[Entries for locating elements and text]
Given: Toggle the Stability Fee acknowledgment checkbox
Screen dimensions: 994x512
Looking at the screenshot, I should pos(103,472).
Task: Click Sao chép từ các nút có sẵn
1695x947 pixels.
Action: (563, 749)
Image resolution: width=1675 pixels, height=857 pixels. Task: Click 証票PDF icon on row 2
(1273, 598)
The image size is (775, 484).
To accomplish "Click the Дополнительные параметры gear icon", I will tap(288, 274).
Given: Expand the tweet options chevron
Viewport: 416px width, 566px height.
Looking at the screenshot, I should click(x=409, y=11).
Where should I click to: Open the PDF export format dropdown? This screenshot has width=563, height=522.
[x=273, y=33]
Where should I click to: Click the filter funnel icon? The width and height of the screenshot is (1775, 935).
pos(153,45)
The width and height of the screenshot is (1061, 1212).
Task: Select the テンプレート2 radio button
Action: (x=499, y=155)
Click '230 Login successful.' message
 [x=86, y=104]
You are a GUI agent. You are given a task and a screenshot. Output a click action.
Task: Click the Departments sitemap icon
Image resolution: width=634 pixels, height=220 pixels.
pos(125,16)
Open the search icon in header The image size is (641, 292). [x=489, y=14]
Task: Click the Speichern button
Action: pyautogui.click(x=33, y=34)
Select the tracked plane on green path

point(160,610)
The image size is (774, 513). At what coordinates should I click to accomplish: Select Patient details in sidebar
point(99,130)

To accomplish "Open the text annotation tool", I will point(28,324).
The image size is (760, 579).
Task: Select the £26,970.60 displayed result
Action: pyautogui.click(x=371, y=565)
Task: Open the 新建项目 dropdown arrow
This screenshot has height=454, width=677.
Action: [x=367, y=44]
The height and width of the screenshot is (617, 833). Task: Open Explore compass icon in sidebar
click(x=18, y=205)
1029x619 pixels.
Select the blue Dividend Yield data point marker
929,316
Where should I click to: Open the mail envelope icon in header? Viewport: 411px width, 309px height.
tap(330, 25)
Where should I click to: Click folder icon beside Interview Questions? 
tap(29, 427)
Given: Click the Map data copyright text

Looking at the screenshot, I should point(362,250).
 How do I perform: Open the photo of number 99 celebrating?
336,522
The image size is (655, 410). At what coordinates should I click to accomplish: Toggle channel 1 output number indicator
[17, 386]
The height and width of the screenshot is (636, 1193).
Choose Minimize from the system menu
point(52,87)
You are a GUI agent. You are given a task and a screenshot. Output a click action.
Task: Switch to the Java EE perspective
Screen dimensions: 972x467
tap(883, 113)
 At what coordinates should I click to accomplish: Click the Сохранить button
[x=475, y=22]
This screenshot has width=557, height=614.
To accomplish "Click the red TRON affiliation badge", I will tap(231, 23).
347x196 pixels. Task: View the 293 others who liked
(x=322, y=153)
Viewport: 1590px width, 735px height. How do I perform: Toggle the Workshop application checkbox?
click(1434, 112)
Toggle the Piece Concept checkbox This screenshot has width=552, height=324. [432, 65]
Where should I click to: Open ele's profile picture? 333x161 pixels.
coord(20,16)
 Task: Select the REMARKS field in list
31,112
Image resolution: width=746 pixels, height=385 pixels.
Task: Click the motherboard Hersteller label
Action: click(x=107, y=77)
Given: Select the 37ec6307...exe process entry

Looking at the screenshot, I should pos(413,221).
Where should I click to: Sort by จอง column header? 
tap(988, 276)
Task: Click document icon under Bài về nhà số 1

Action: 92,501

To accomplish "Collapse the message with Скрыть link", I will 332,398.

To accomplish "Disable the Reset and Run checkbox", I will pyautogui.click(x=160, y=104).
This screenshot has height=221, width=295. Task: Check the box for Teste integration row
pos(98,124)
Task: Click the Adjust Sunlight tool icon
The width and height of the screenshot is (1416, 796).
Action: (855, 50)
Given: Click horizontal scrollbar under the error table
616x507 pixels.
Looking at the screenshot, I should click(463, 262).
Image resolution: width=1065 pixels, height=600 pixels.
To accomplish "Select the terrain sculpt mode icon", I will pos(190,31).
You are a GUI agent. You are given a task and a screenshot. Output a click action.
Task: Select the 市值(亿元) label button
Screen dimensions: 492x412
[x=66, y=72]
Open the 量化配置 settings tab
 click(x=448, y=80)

#### TASK OBJECTIVE:
Output every line of the data above again, unchanged and in the same order.

#### REPLY:
Given: Toggle the Stability Fee acknowledgment checkbox
Screen dimensions: 994x512
Looking at the screenshot, I should pos(103,472).
Task: Click Sao chép từ các nút có sẵn
1695x947 pixels.
Action: (563, 749)
Image resolution: width=1675 pixels, height=857 pixels. Task: Click 証票PDF icon on row 2
(1273, 598)
The image size is (775, 484).
To accomplish "Click the Дополнительные параметры gear icon", I will tap(288, 274).
Given: Expand the tweet options chevron
Viewport: 416px width, 566px height.
Looking at the screenshot, I should click(x=409, y=11).
Where should I click to: Open the PDF export format dropdown? This screenshot has width=563, height=522.
[x=273, y=33]
Where should I click to: Click the filter funnel icon? The width and height of the screenshot is (1775, 935).
pos(153,45)
The width and height of the screenshot is (1061, 1212).
Task: Select the テンプレート2 radio button
Action: (x=499, y=155)
Click '230 Login successful.' message
 [x=86, y=104]
You are a GUI agent. You are given a task and a screenshot. Output a click action.
Task: Click the Departments sitemap icon
Image resolution: width=634 pixels, height=220 pixels.
pos(125,16)
Open the search icon in header The image size is (641, 292). [x=489, y=14]
Task: Click the Speichern button
Action: pyautogui.click(x=33, y=34)
Select the tracked plane on green path

point(160,610)
The image size is (774, 513). At what coordinates should I click to accomplish: Select Patient details in sidebar
point(99,130)

To accomplish "Open the text annotation tool", I will point(28,324).
The image size is (760, 579).
Task: Select the £26,970.60 displayed result
Action: pyautogui.click(x=371, y=565)
Task: Open the 新建项目 dropdown arrow
This screenshot has height=454, width=677.
Action: [x=367, y=44]
The height and width of the screenshot is (617, 833). Task: Open Explore compass icon in sidebar
click(x=18, y=205)
1029x619 pixels.
Select the blue Dividend Yield data point marker
929,316
Where should I click to: Open the mail envelope icon in header? Viewport: 411px width, 309px height.
tap(330, 25)
Where should I click to: Click folder icon beside Interview Questions? 
tap(29, 427)
Given: Click the Map data copyright text

Looking at the screenshot, I should point(362,250).
 How do I perform: Open the photo of number 99 celebrating?
336,522
The image size is (655, 410). At what coordinates should I click to accomplish: Toggle channel 1 output number indicator
[17, 386]
The height and width of the screenshot is (636, 1193).
Choose Minimize from the system menu
point(52,87)
You are a GUI agent. You are given a task and a screenshot. Output a click action.
Task: Switch to the Java EE perspective
Screen dimensions: 972x467
tap(883, 113)
 At what coordinates should I click to accomplish: Click the Сохранить button
[x=475, y=22]
This screenshot has width=557, height=614.
To accomplish "Click the red TRON affiliation badge", I will tap(231, 23).
347x196 pixels. Task: View the 293 others who liked
(x=322, y=153)
Viewport: 1590px width, 735px height. How do I perform: Toggle the Workshop application checkbox?
click(1434, 112)
Toggle the Piece Concept checkbox This screenshot has width=552, height=324. [432, 65]
Where should I click to: Open ele's profile picture? 333x161 pixels.
coord(20,16)
 Task: Select the REMARKS field in list
31,112
Image resolution: width=746 pixels, height=385 pixels.
Task: Click the motherboard Hersteller label
Action: click(x=107, y=77)
Given: Select the 37ec6307...exe process entry

Looking at the screenshot, I should pos(413,221).
Where should I click to: Sort by จอง column header? 
tap(988, 276)
Task: Click document icon under Bài về nhà số 1

Action: 92,501

To accomplish "Collapse the message with Скрыть link", I will 332,398.

To accomplish "Disable the Reset and Run checkbox", I will pyautogui.click(x=160, y=104).
This screenshot has height=221, width=295. Task: Check the box for Teste integration row
pos(98,124)
Task: Click the Adjust Sunlight tool icon
The width and height of the screenshot is (1416, 796).
Action: (855, 50)
Given: Click horizontal scrollbar under the error table
616x507 pixels.
Looking at the screenshot, I should click(463, 262).
Image resolution: width=1065 pixels, height=600 pixels.
To accomplish "Select the terrain sculpt mode icon", I will pos(190,31).
You are a GUI agent. You are given a task and a screenshot. Output a click action.
Task: Select the 市值(亿元) label button
Screen dimensions: 492x412
[x=66, y=72]
Open the 量化配置 settings tab
 click(x=448, y=80)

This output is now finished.